Dataset entries:
+-------+

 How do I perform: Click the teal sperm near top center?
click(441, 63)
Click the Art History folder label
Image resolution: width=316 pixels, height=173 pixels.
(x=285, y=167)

+-------+

Retype the records above in full, matching each line exactly.

## [Problem solution]
 How do I perform: Click the teal sperm near top center?
click(441, 63)
Click the Art History folder label
Image resolution: width=316 pixels, height=173 pixels.
(x=285, y=167)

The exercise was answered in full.